Ma alcuni giorni dopo scoprì che faceva fatica a ricordarsi  di quasi tutti gli oggetti del laboratorio.

Così cominciò a segnare il  nome  di tutti in modo che gli bastasse leggerlo per riconoscerli.

Quando poi suo padre gli rivelò di essersi dimenticato anche dei fatti più importanti della sua infanzia, Aureliano gli spiegò il suo metodo e Josè Arcadio Buendìa lo mise in pratica in casa sua e poi lo impose a tutto il paese.

“ Con uno stecco inchiostrato segnò ogni cosa con il suo nome: tavolo, sedia, orologio, porta, muro, letto, casseruola. Andò in cortile e segnò gli animali e le piante: vacca, capro, porco, gallina, manioca, malanga, banano.

A poco a poco, studiando le infinite possibilità del dimenticare, si accorse che poteva arrivare un giorno in cui si sarebbero individuate le cose dalle loro iscrizioni, ma non se ne sarebbe ricordata l’utilità.

Allora fu più esplicito. Il cartello che appese alla nuca della vacca  era un modello esemplare del modo in cui gli abitanti di Macondo erano disposti a lottare  contro la perdita della memoria: “ Questa è la vacca, bisogna mungerla tutte le mattine in modo che produca latte e il latte bisogna farlo bollire per aggiungerlo al caffè e fare il caffellatte”.

Poi all’entrata del paese gli abitanti misero  un cartello  con il nome di Macondo, nella strada più grande un altro con la scritta che diceva Dio esiste.

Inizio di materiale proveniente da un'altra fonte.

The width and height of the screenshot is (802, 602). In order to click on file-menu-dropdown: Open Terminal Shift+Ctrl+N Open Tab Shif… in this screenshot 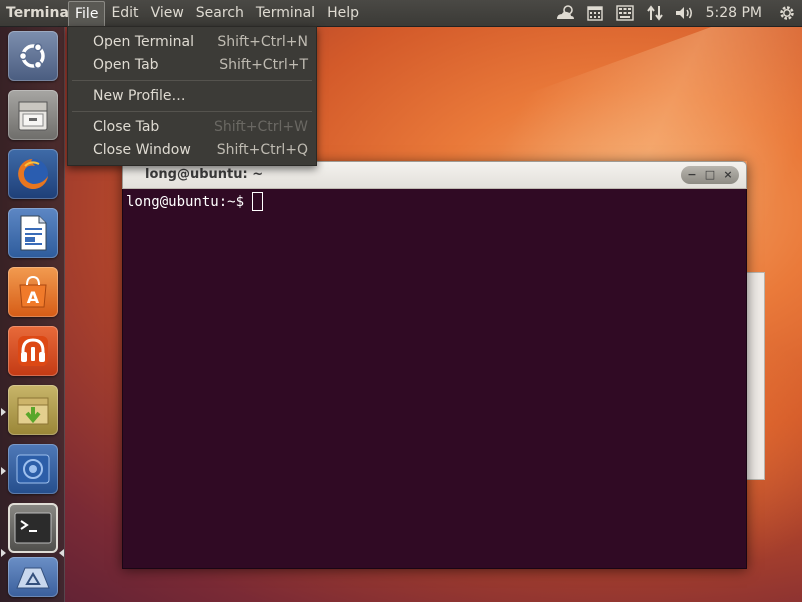, I will do `click(192, 96)`.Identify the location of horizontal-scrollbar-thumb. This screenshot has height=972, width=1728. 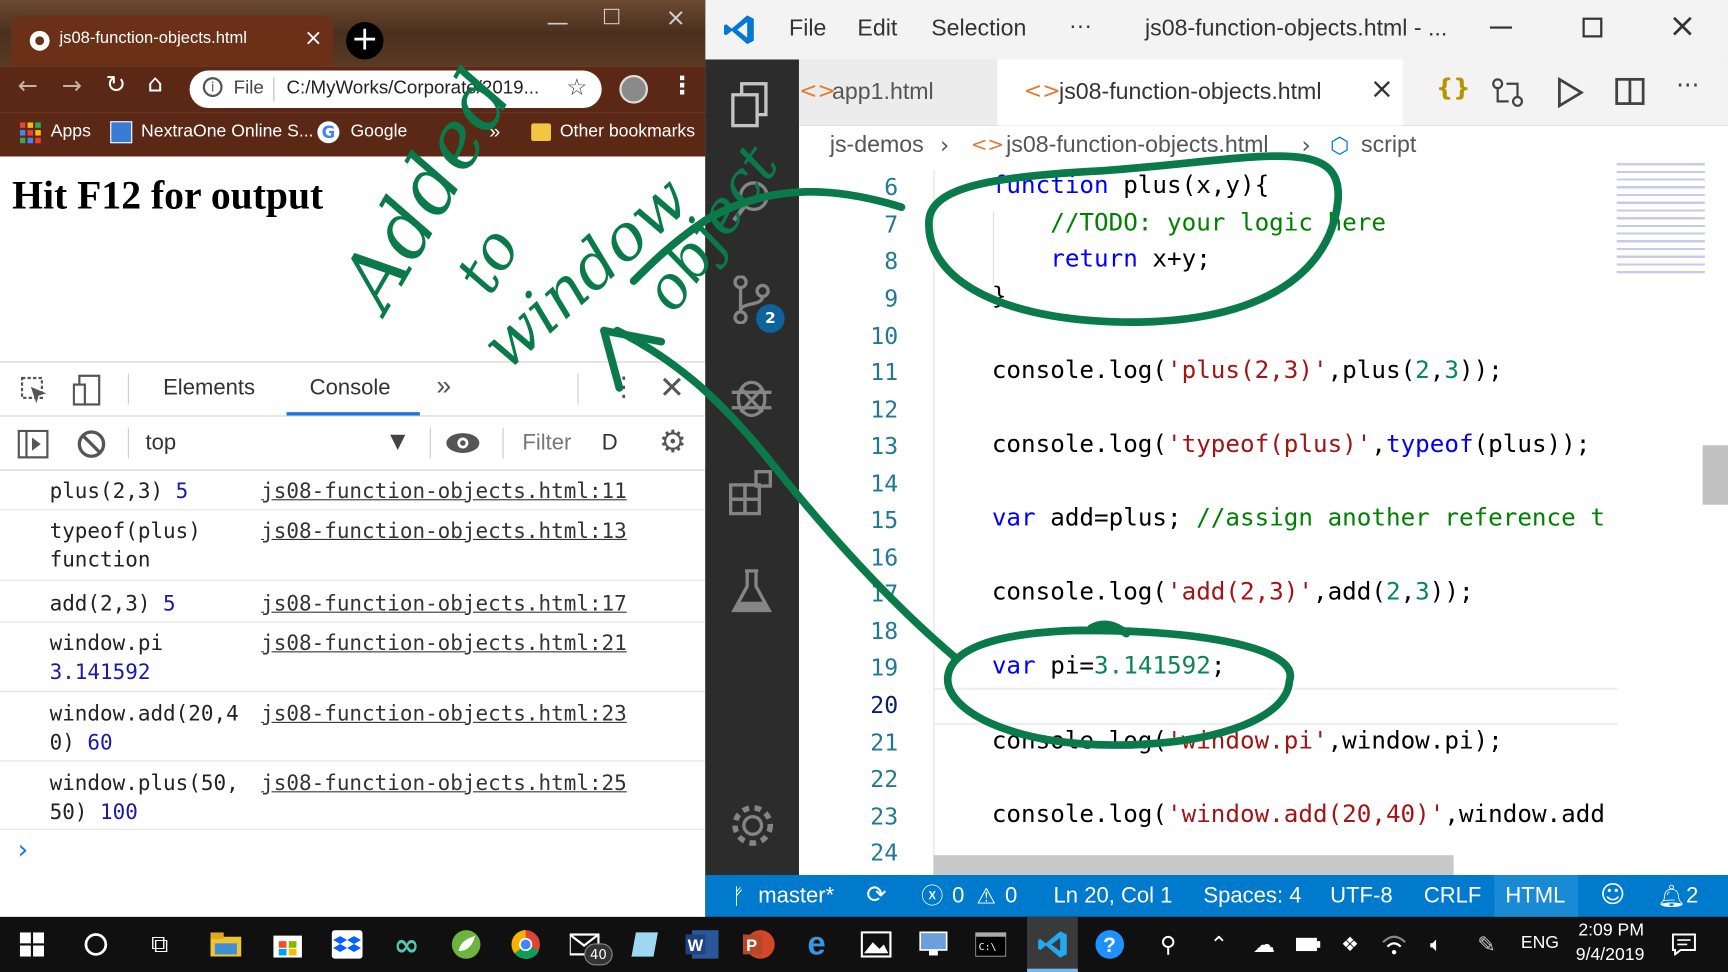
(1194, 866).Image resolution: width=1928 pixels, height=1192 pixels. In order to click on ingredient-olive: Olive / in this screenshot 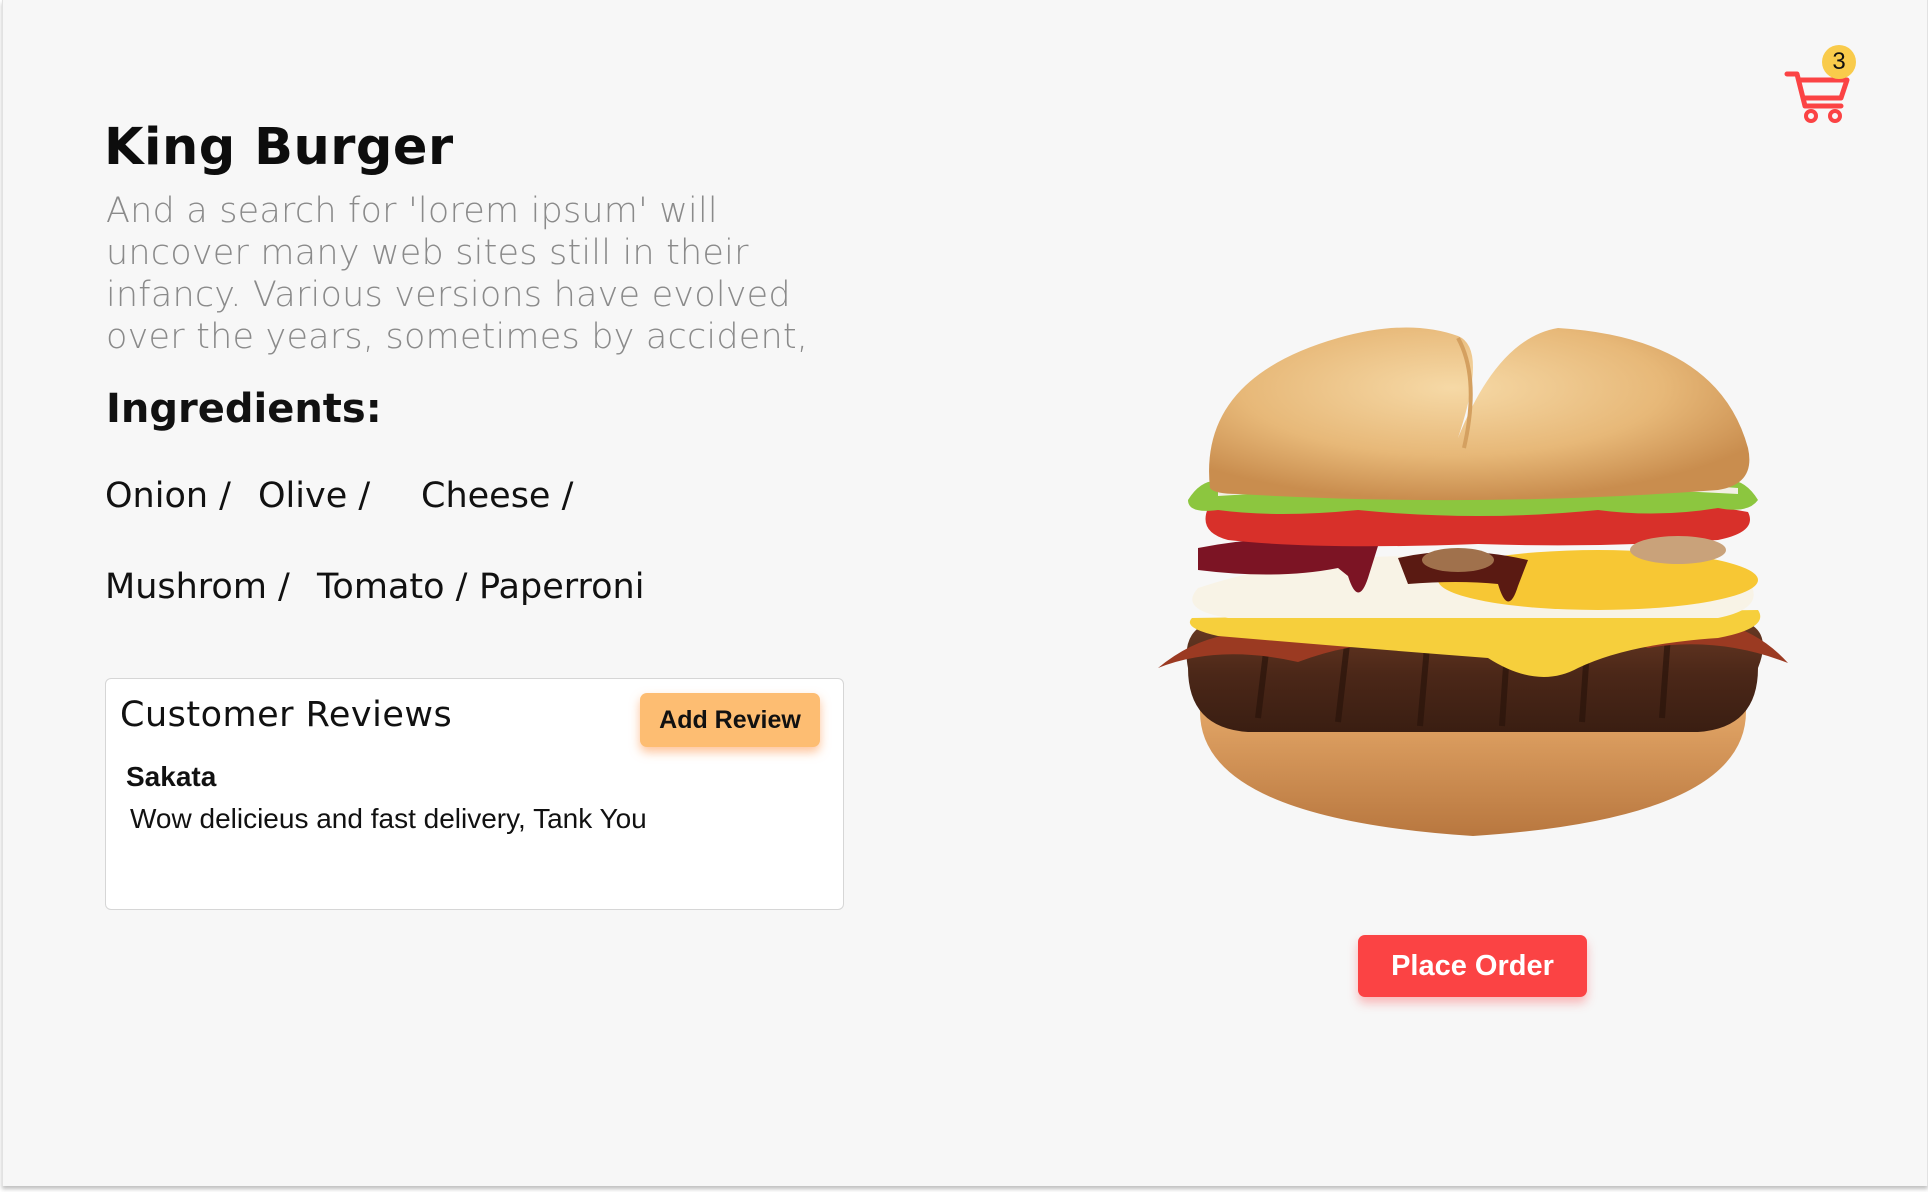, I will do `click(314, 496)`.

In tutte le case misero segni convenzionali per ricordare oggetti e sentimenti.

C’è la Storia e c’è la fiaba nel romanzo di Márquez: la Storia che sembra una fiaba e la fiaba che assume la fisionomia della Storia. Per dire che non c’è condizione che possa garantire certezze, che tutto si trasforma, diventa deformato,  irriconoscibile; il probabile e l’improbabile confluiscono nell’immaginario e si confondono; il vero e il falso sono categorie indefinite, vaghe; la realtà e la finzione sovrappongono i confini, li aboliscono. Forse l’unica condizione che possa tentare di sottrarre  storie e personaggi ai territori sconfinati e scuri dell’oblio,  è il linguaggio, la parola, il racconto che si fa delle creature e dei loro destini. Anche quando  nemmeno si intuisce che utilità possa avere il raccontare.